Work required:
In the records that follow, find the line with "You are a computer-use"; from there, retype every line exactly through the line with "Instruction: Toggle the Stripe Payment 3 step", which also belongs to the answer.

Records provided:

┌──

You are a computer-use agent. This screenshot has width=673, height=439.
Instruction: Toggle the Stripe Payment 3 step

└──
┌──

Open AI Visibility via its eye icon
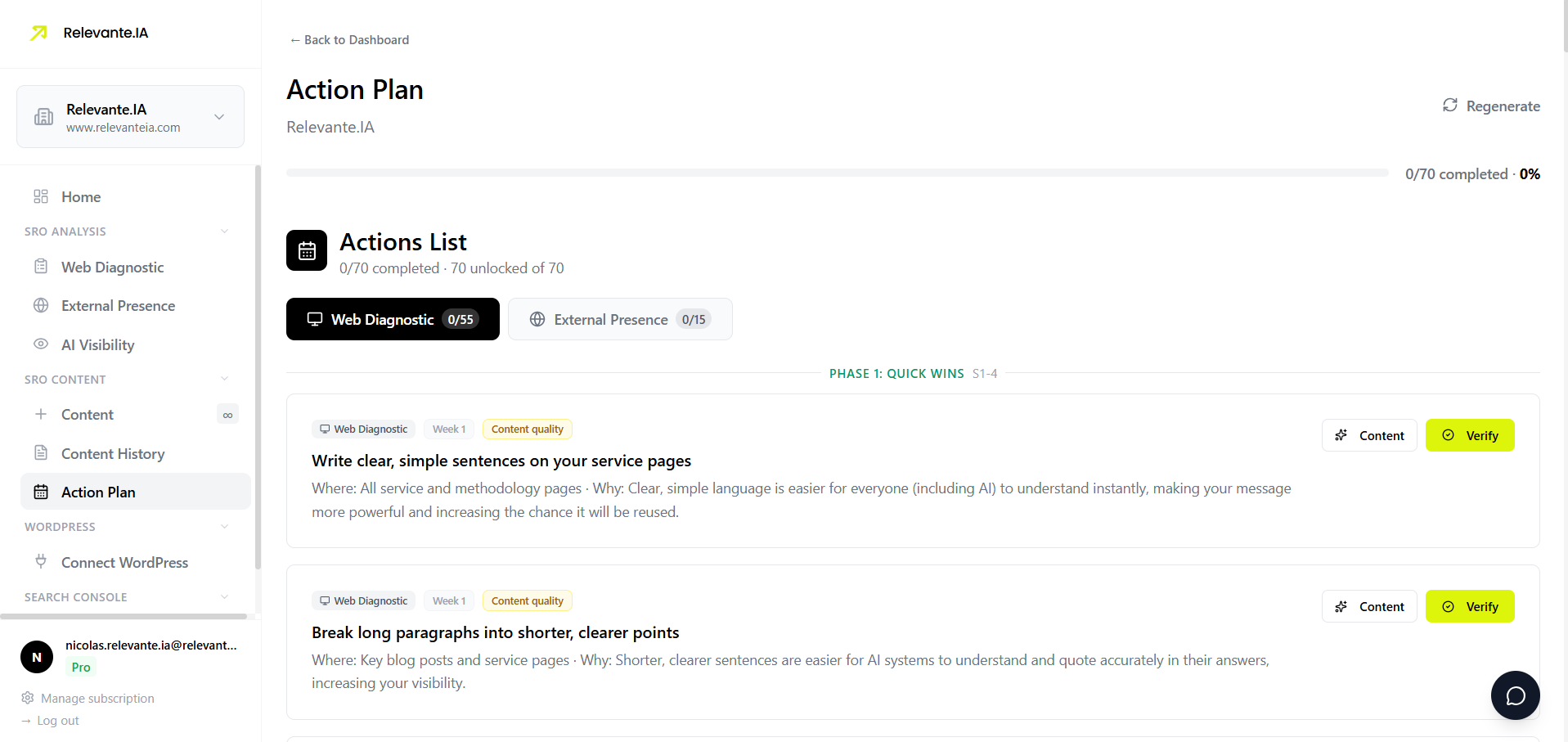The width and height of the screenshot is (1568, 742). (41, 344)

└──
┌──

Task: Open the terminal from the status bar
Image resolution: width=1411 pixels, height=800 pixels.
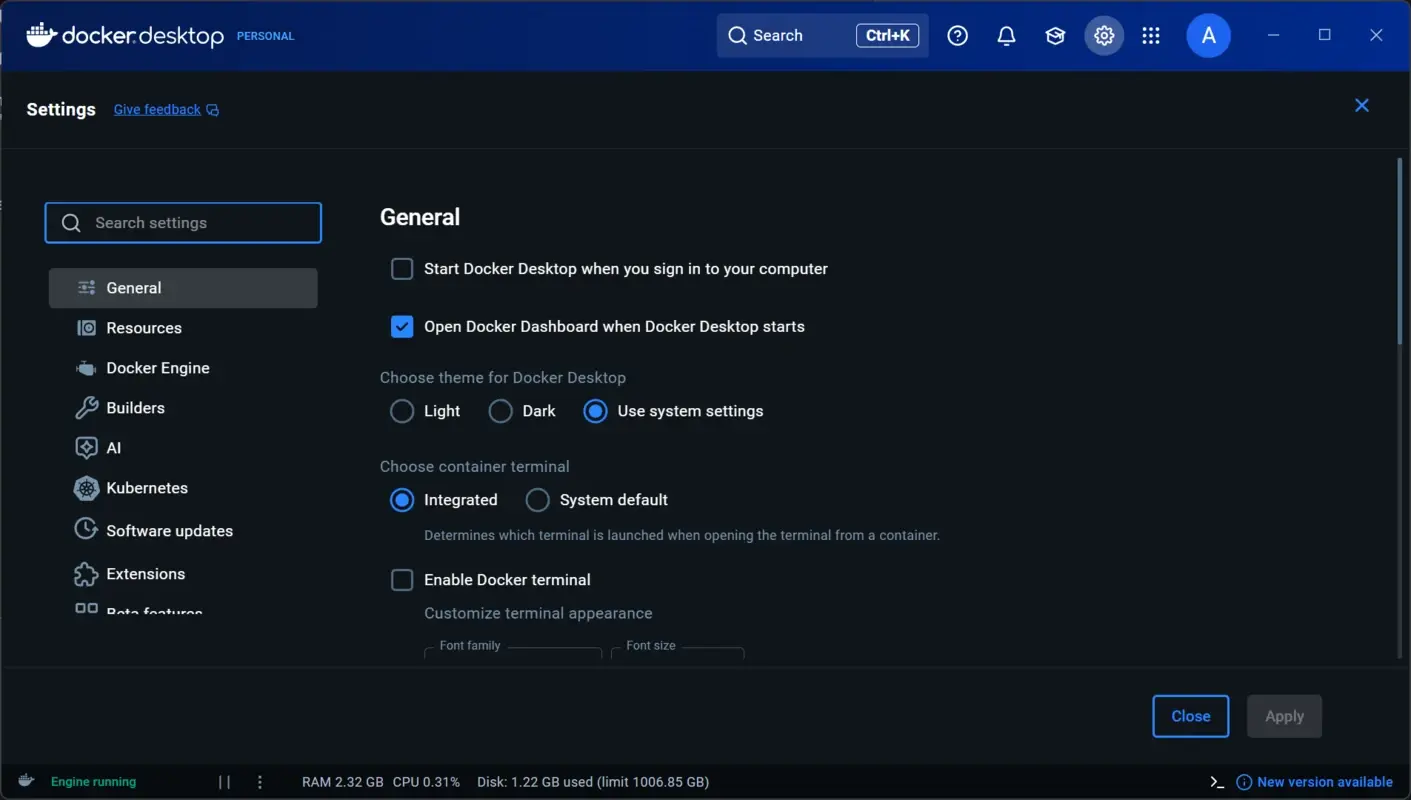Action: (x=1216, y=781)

└──

Result of the task:
You are a computer-use agent. This screenshot has width=673, height=439.
Instruction: Toggle the Stripe Payment 3 step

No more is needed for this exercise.